Giannis Antetokounmpo’s lengthy free-throw routine might be too long to be legal.
Officials are under renewed pressure to enforce the 10-second rule, placing the Milwaukee Bucks’ two-time MVP further in the spotlight Friday night in Game 2 of the Eastern Conference finals against the Atlanta Hawks.
The NBA said Antetokounmpo should have been called for 10-second violations on both free throws he shot with 5.3 seconds remaining in the Hawks’ 116-113 Game 1 win on Wednesday night. Antetokounmpo made both free throws, trimming the Hawks’ lead to 114-113.
“He’s got his routine,” Bucks coach Mike Budenholzer said Friday before the game. “It’s been a big topic of conversation. I get it. I understand it. I think he’s in a good place. I just always say we want to get him to the free throw line. We want him attacking. The more he gets there the better.”
Budenholzer said the NBA isn’t officiated with a stopwatch, whether on a 10-second rule at the free throw line or the three seconds players are allowed to be in the paint.
“If you took a clock on an out-of-bounds play, how many times would it take more than five seconds if they wanted to put a stopwatch on it?” Budenholzer asked.
Hawks coach Nate McMillan had a simple reply to that argument.
“Call it,” McMillan said, before adding: “He’s right, though. There are guys that are camping in the lane three seconds and sometimes that’s not called.
“What we have to do is try to bring that to the attention of the league and to the officials during the game and hopefully they make those calls. It’s the same thing with 10 seconds at the free throw line. .. It’s not called every time and the officials, sometimes they miss that, but we want them to be consistent in making those calls.”
Antetokounmpo’s habit of taking longer than the maximum 10 seconds allowed by NBA rule is not new.
“I think the whole league notices it, to be honest,” Hawks rookie center Onyeka Okongwu said Friday. “Everyone knows Giannis gets 10-second violations at the free throw line. … Everyone knows it’s longer than most people’s routine is.”
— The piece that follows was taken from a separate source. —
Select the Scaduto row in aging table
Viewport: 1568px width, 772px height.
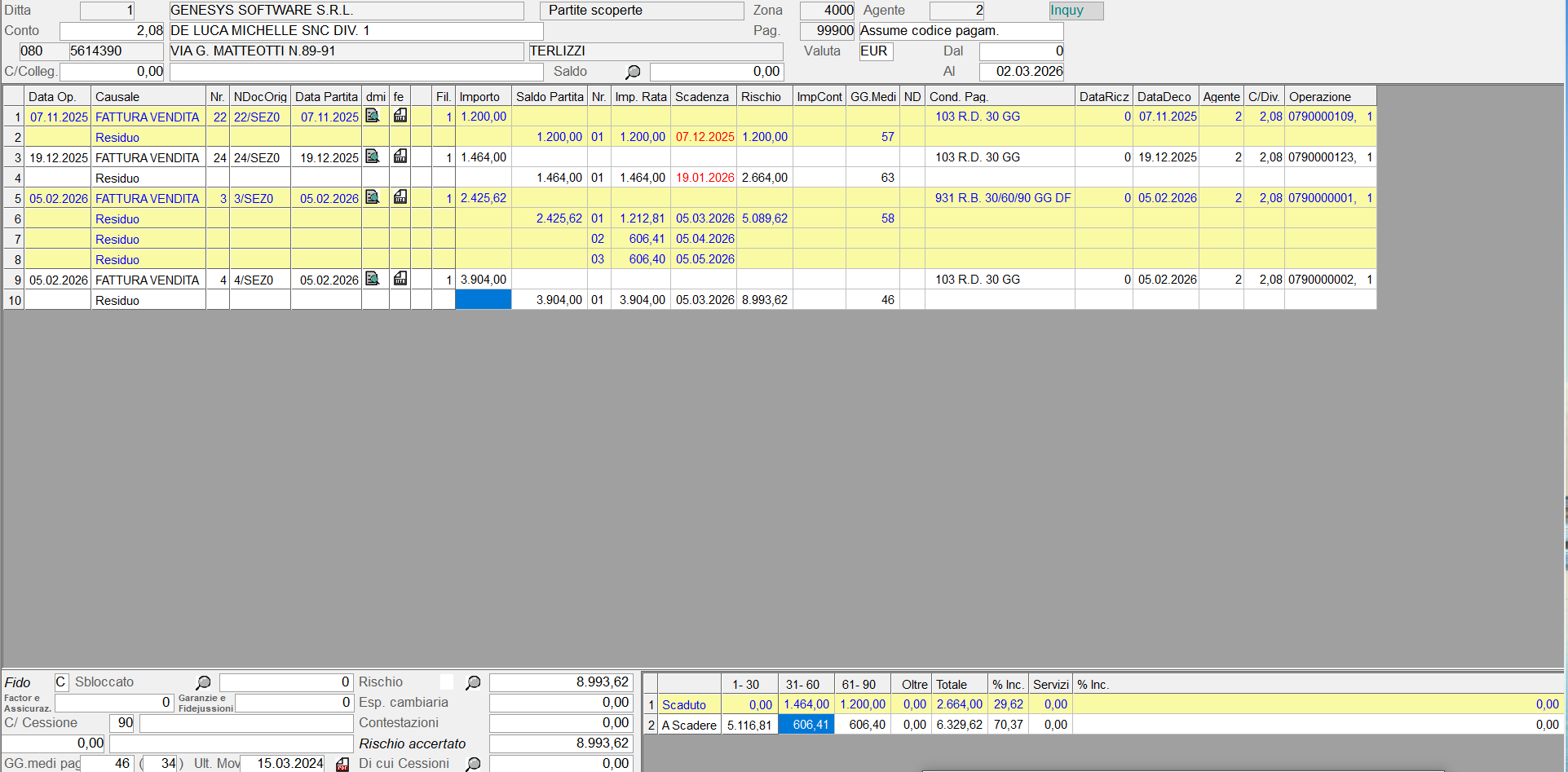pyautogui.click(x=684, y=704)

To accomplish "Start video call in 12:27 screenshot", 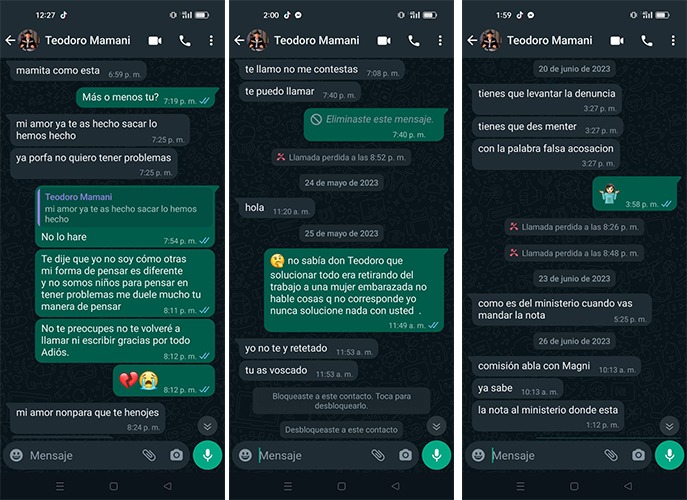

Asked how players react when officials don’t enforce the rule, Okongwu just shrugged.
“That’s up to the referees to make the call, definitely,” Okongwu said. “We can do what we want but at the end of the day the referee makes the call.”
The officials also have noticed, at least occasionally.
Antetokounmpo has been called for 10-second violations twice during the postseason. He was called for his first with just over a minute left in regulation in the Bucks’ 109-107 overtime victory over Miami in Game 1 of the first round. The second came during the Bucks’ 86-83 Game 3 triumph in their second-round series with Brooklyn.
The league’s 10-second rule is clear.
According to the NBA’s Rule No. 9, Section 1-a, “When a free throw is awarded, an official shall put the ball in play by delivering it to the free throw shooter. The shooter shall be above the free throw line and within the upper half of the free throw circle. He shall attempt the free throw within 10 seconds of controlling the ball in such a way that the ball enters the basket or touches the ring.”
Antetokounmpo’s routine before taking free throws pushes or exceeds the 10-second limit.
“It’s a rule that we want them to call,” McMillan said. “The NBA announced that should have been called and we hope if that happens again that it is called.”
McMillan wouldn’t say if the Hawks asked the NBA to look at the free throws.
Some opposing fans have counted past 10 when he stood at the line, the ball still in his hands.
Brooklyn’s James Harden appeared to show his displeasure with Antetokounmpo’s extended stay at the line on multiple occasions during their seven-game series. Harden was animated as he endured long waits for Antetokounmpo, who sometimes asks a referee to delay giving him the ball so he can practice his form first.
Antetokounmpo was voted MVP in 2019 and 2020. He led Milwaukee with 34 points, 12 rebounds and nine assists in the Game 1 loss.